SVM

By keeping $y$ of points at the margin line being $ \pm 1$,let

\[\label{constrain}\min\limits_{x} |wx+b| =1\]

At the same time, make the margin(the smallest distance of points to the line ) as large as possible :

\[\label{wrong} \max\limits_{w} \min\limits_{x} \frac{\lVert wx+b\rVert }{\lVert w\rVert} = \max\limits_{w} \frac{1}{\lVert w \rVert} \\ \text{subject to: }y_i(wx_i+b)\geq 0\]

For easier optimization, we change $\max\limits_{w} \frac{1}{\lVert w \rVert}$ to $\min\limits_{w} \lVert w \rVert$. And in the equation $\ref{wrong}$, we use $\ref{constrain}$ to simplify formula $\ref{wrong}$ but not included in the constrain. So we have the final formula:

\[\min\limits_{w} \frac{1}{2}\lVert w \rVert^2 \\\text{subject to: }y_i(wx_i+b)\geq 1\]

Then we can use algorithm in the convex optimization to minimize our objective(why it’s convex? check out page 66 in the reference). We have

\[\max \limits_{\alpha}\min\limits_{w} \frac{1}{2}\lVert w \rVert^2 - \sum \alpha_i(y_i(wx_i+b)-1) \\ \text{subject to: }\alpha_i \geq 0\]

Calculate the gradient for each variable(note:b is also a variable):

\[\begin{equation} \begin{aligned} \nabla_w F(x) = w + \sum_i \alpha_i(-y_ix_i) =0\\ \nabla_b F(x) = \sum_i -\alpha_iy_i =0\\ \nabla_{\alpha_i}F(x) = -y_i(wx_i+b-1) < 0 \\ \sum_i \alpha_i(-y_i(wx_i+b-1)) = 0 \end{aligned} \end{equation}\]

So:

\[\begin{equation} w = \sum_i \alpha_i y_i x_i \end{equation}\]

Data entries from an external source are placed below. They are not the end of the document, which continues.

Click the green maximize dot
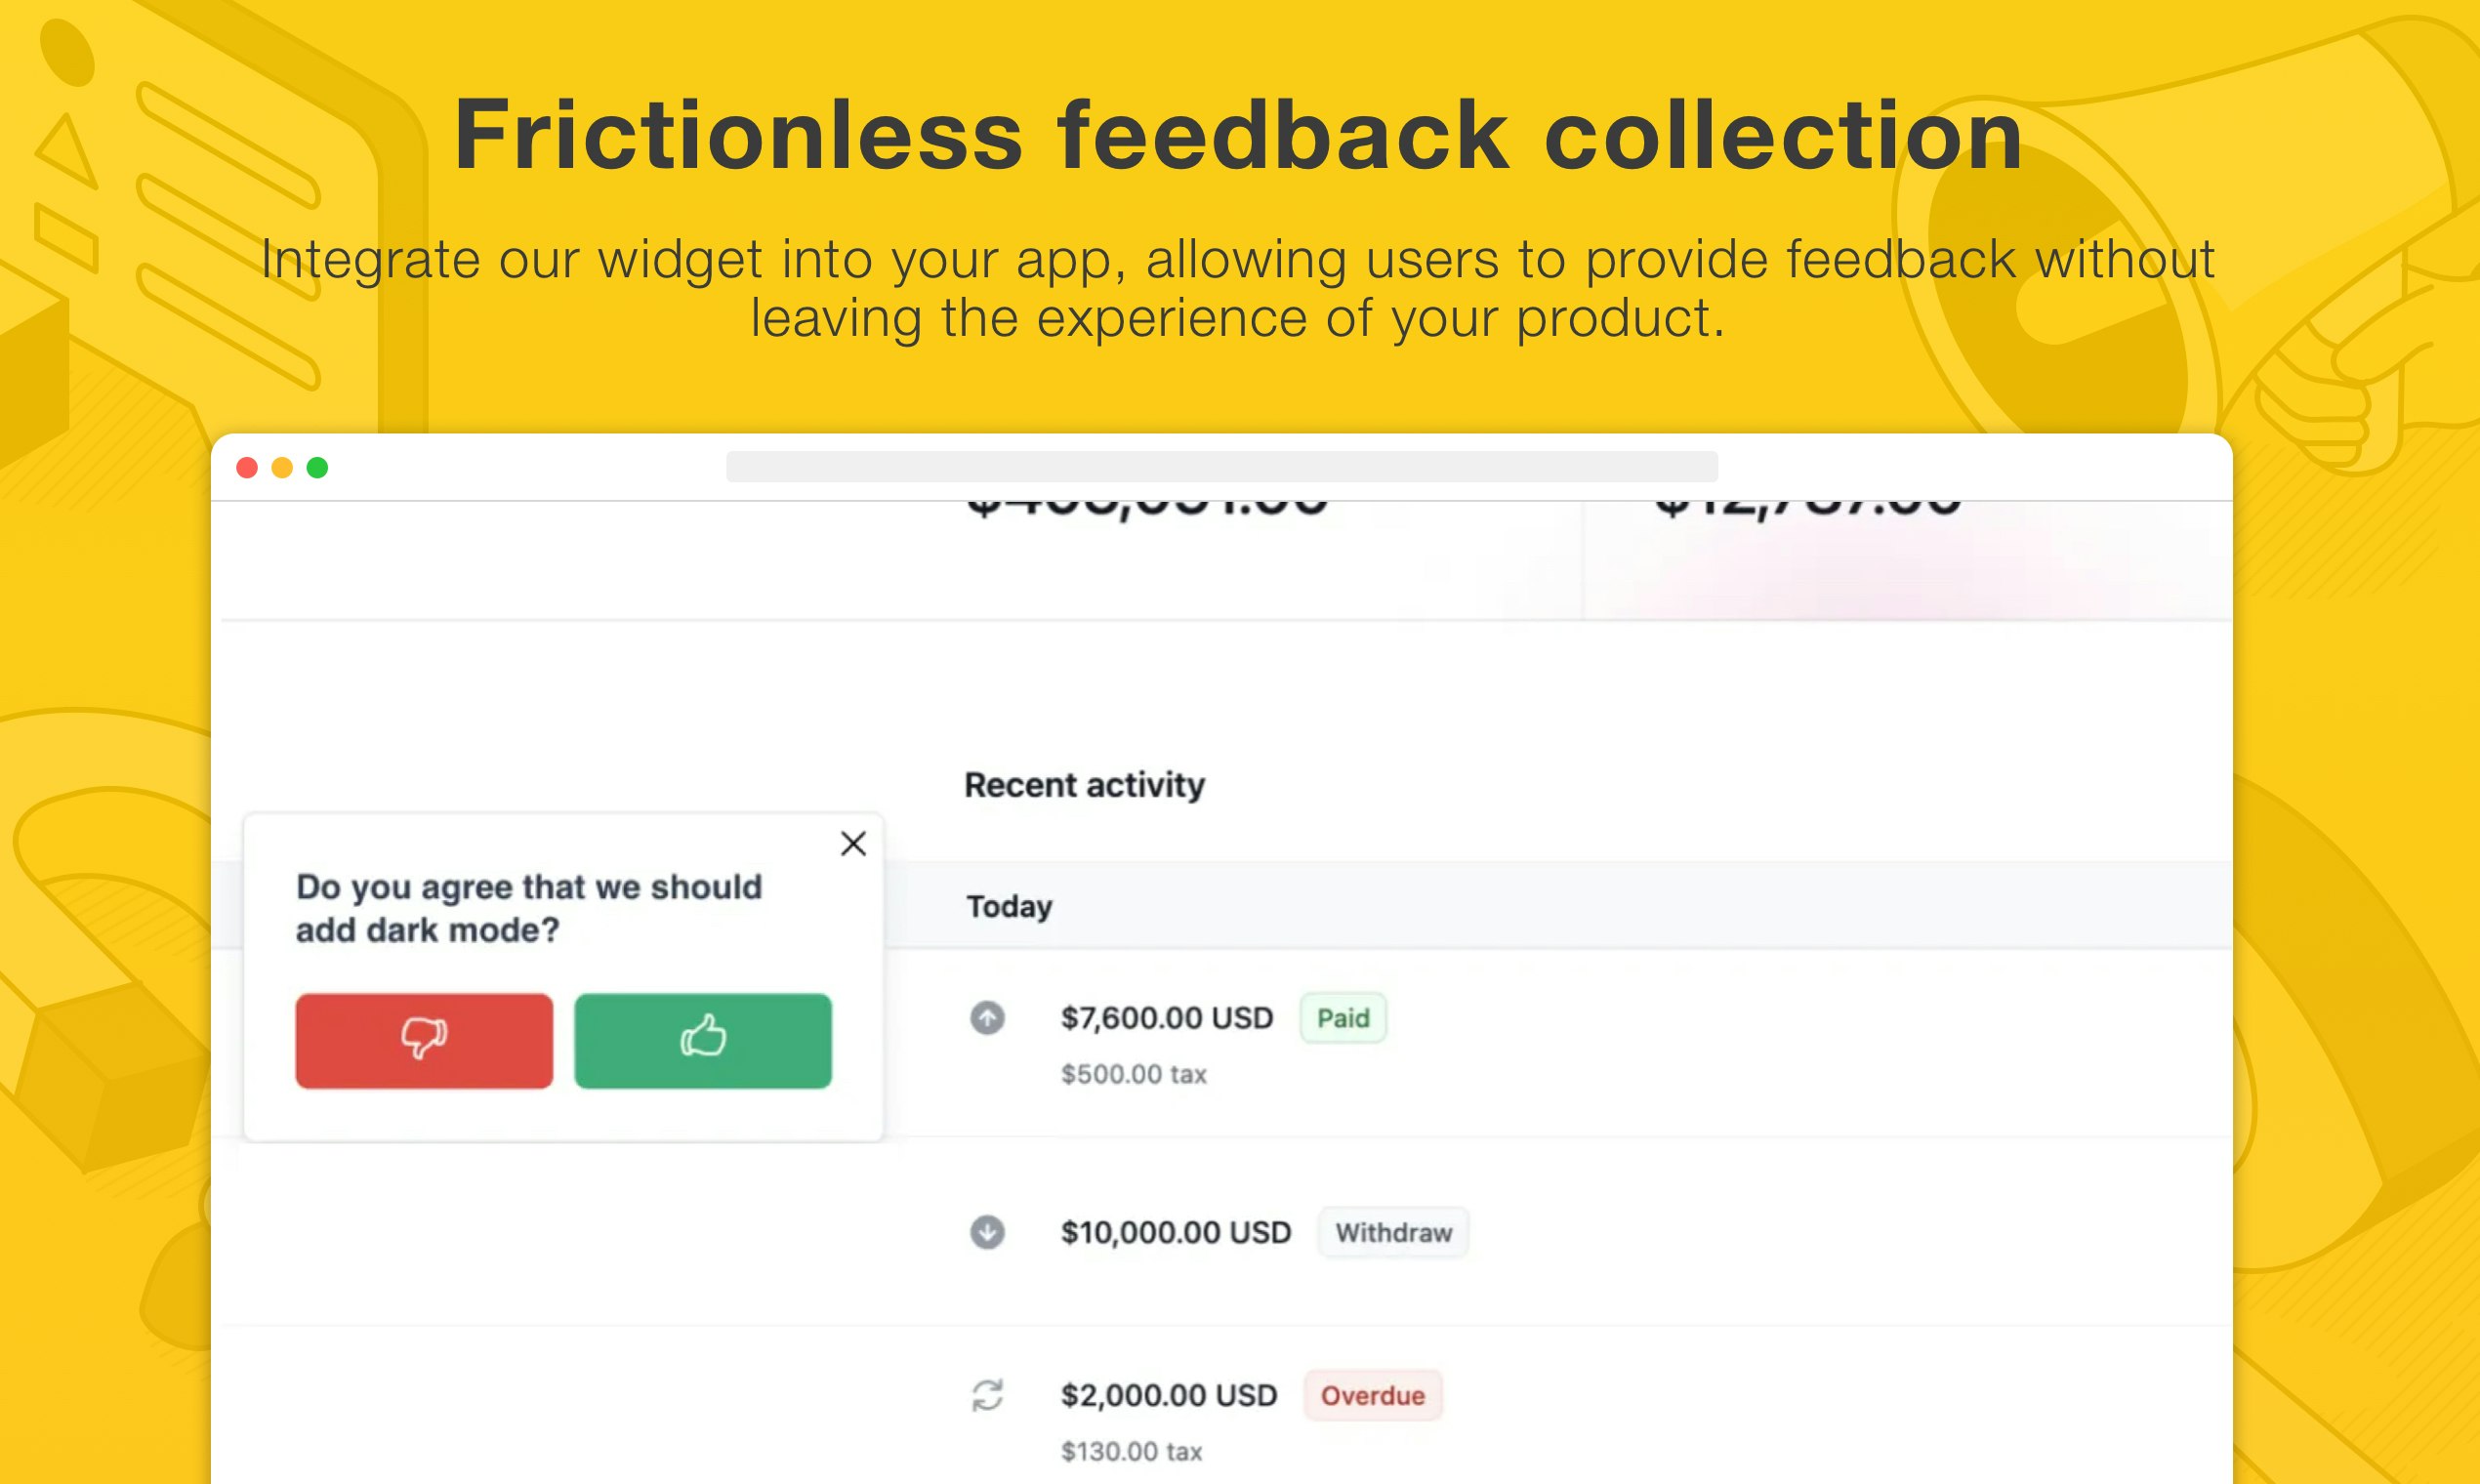Screen dimensions: 2480x1484 [x=317, y=467]
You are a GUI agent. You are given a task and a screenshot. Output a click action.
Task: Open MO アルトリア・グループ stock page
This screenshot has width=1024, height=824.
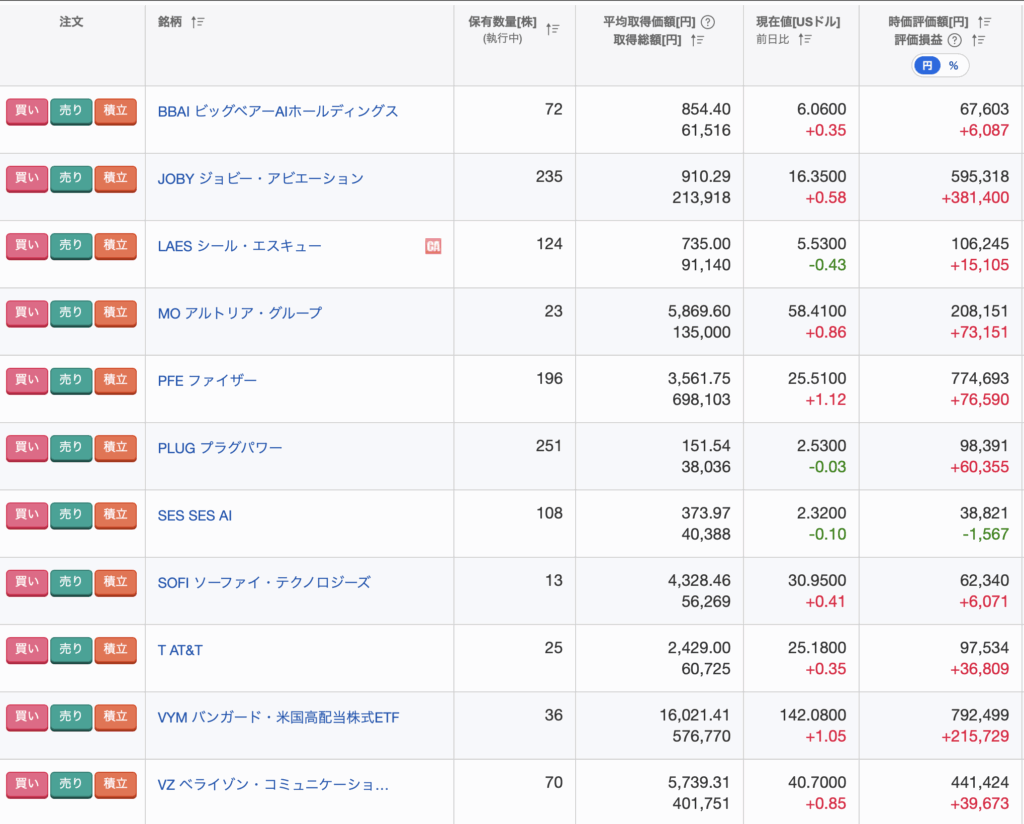(240, 313)
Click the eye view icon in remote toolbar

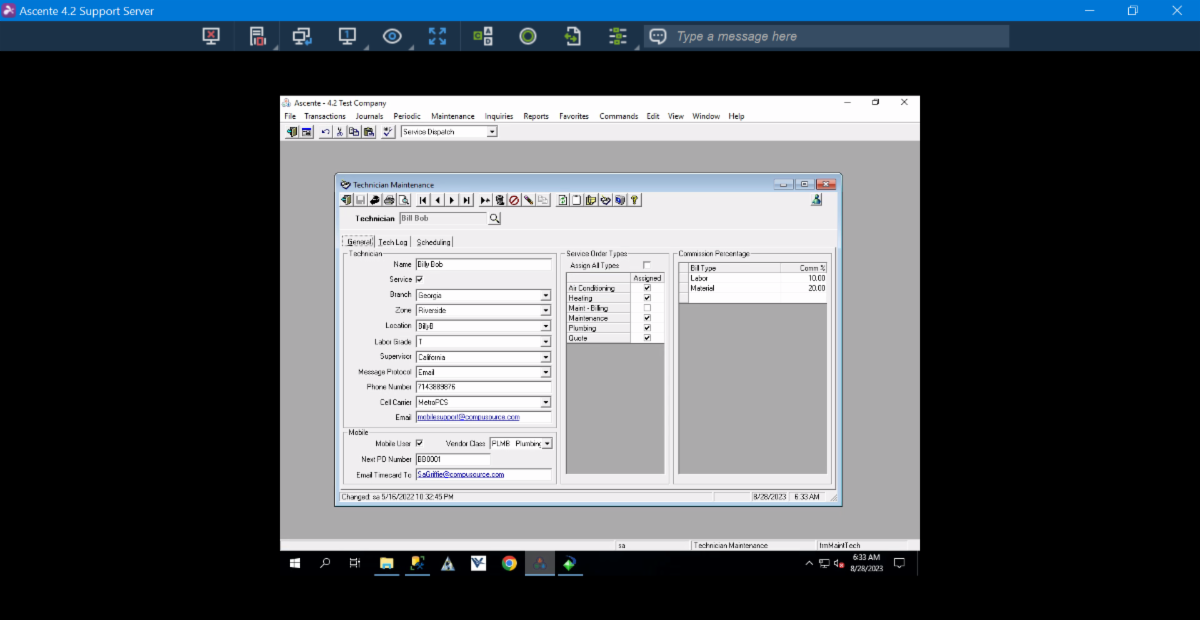[x=392, y=36]
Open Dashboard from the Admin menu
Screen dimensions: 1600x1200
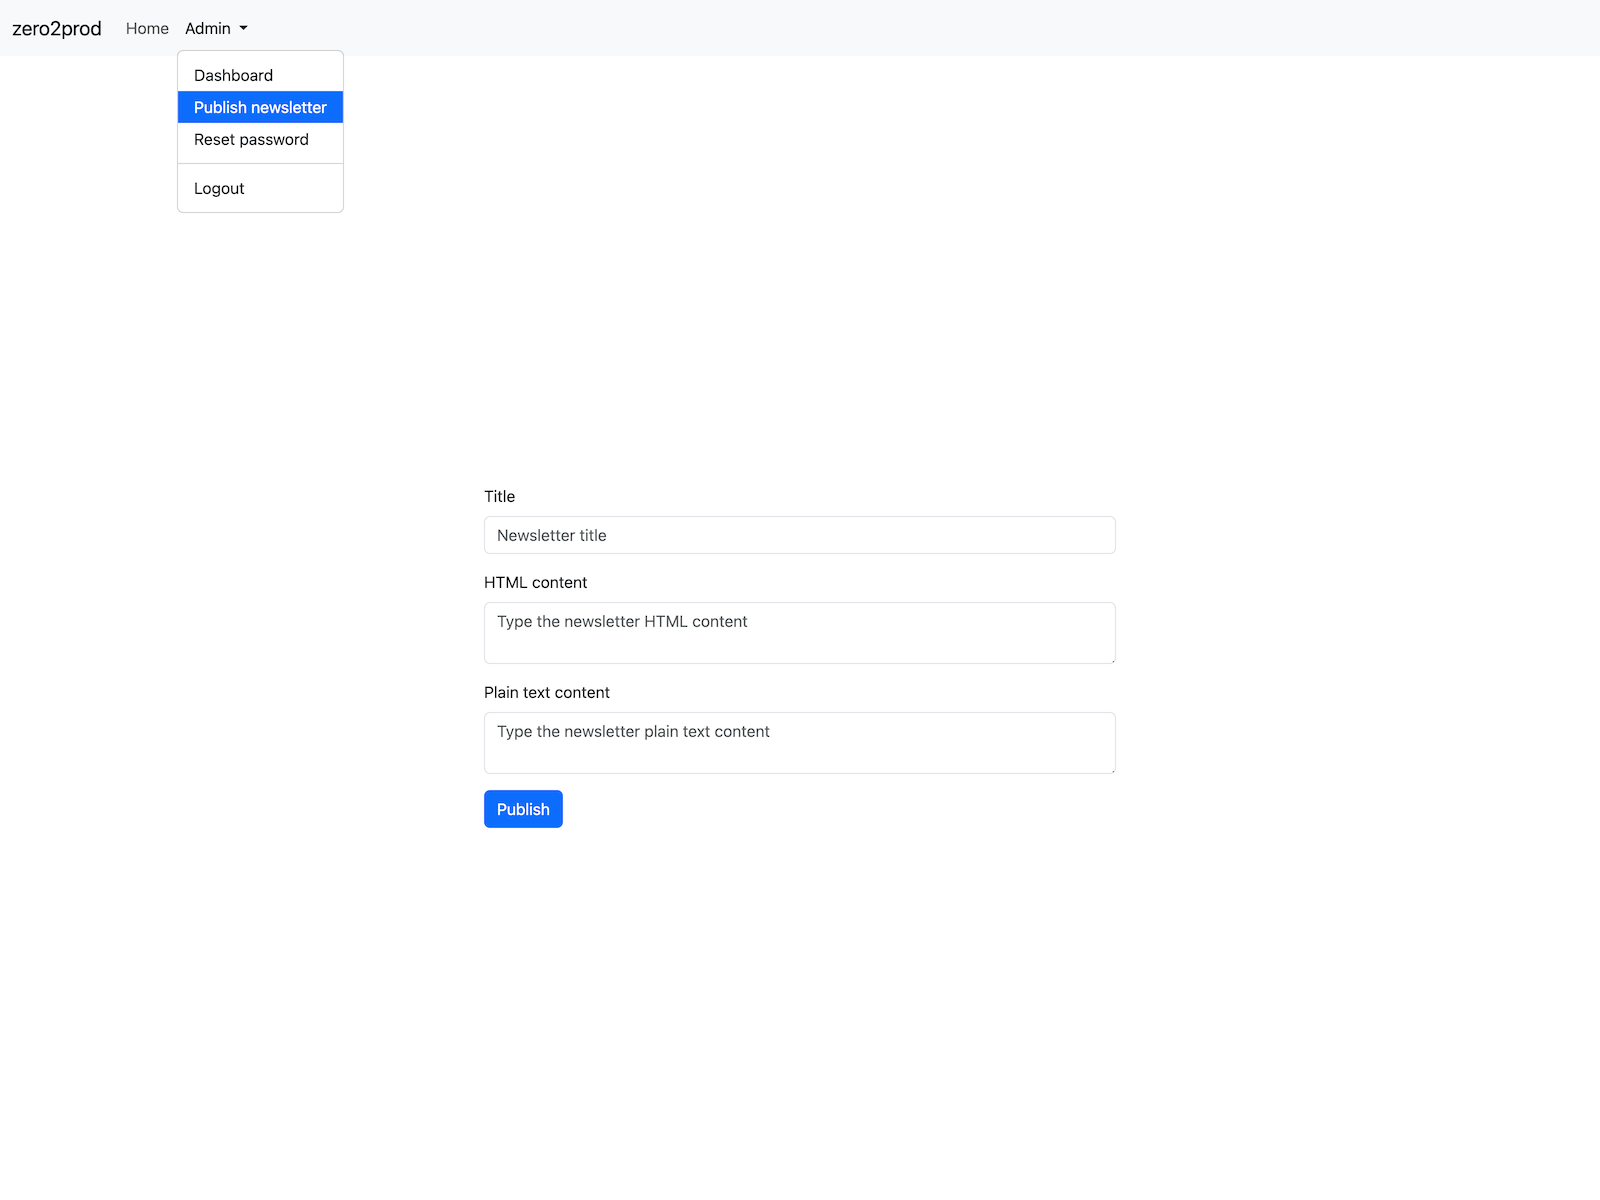pyautogui.click(x=233, y=75)
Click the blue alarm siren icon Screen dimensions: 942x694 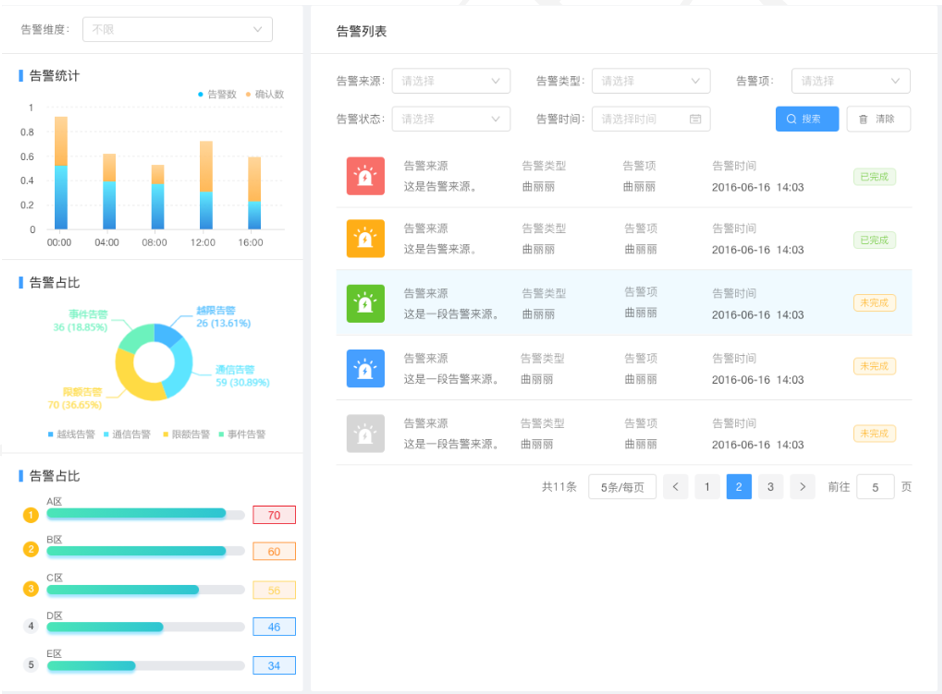(x=365, y=368)
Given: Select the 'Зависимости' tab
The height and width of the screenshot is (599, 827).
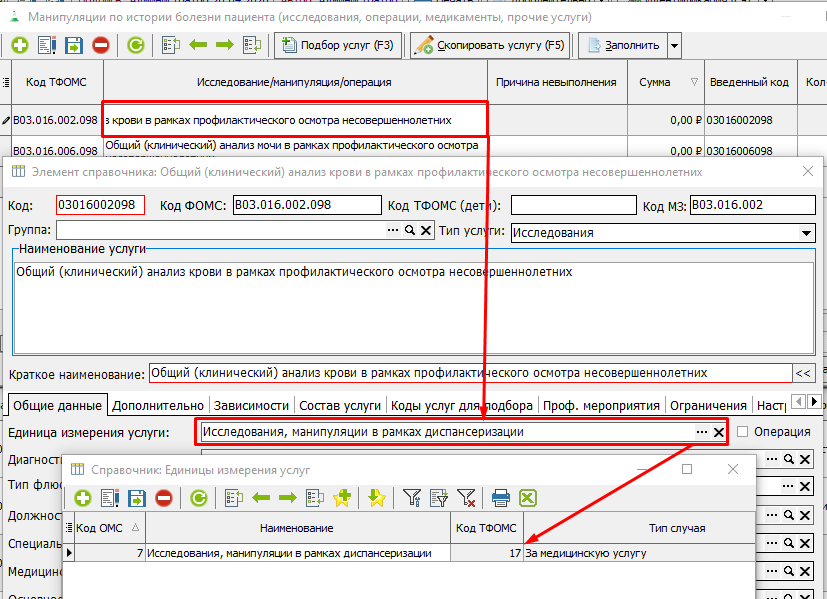Looking at the screenshot, I should pos(251,405).
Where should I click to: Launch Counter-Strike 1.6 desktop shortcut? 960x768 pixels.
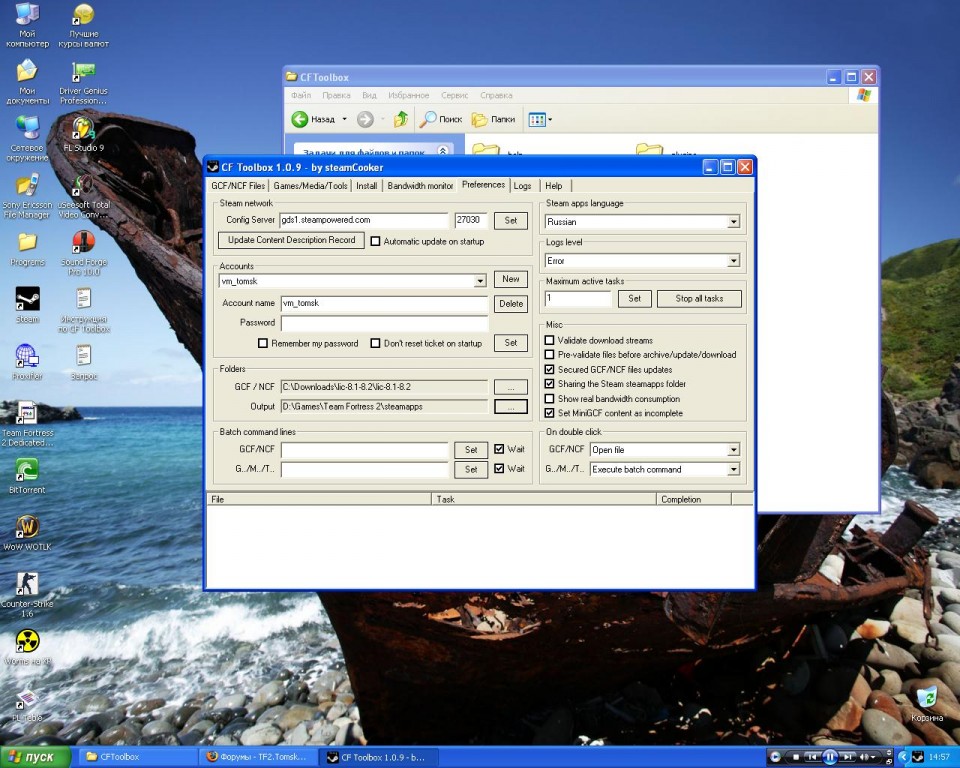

Replace \(w\) back to the formula and apply the dual problem:

Then the objective become:

\[\begin{gather} \max\limits_{\alpha} \frac{1}{2}(\sum_i \alpha_i y_i x_i)^2- \sum_i \alpha_i(y_i( \sum_j \alpha_j y_j x_jx_i+b)-1) \\ \text{subject to: } \sum_i -\alpha_iy_i =0 \and \alpha_i \ge 0 \end{gather}\] \[\begin{align} \max\limits_{\alpha} -\frac{1}{2}\sum_i \sum_j \alpha_i \alpha_j y_i y_j x_i x_j - \sum_i \alpha_i y_i b + \sum_i \alpha_i\\ \text{subject to: } \sum_i -\alpha_iy_i =0 \and \alpha_i \ge 0 \end{align}\] \[\begin{align} \max\limits_{\alpha} -\frac{1}{2}\sum_i \sum_j \alpha_i \alpha_j y_i y_j x_i x_j + \sum_i \alpha_i\\ \text{subject to: } \sum_i -\alpha_iy_i =0 \and \alpha_i \ge 0 \end{align}\]

This is the convex function.

And the result is

\[\begin{align} h(x) &= wx+b\\ &= \sum_i \alpha_i y_i x_i x + b \end{align}\]

\(b\) can be obtained by using any support vector \(x_j\)

\[\begin{equation} b=y_i-\sum_i \alpha_i y_i x_i x_j \end{equation}\]
Written on January 26, 2022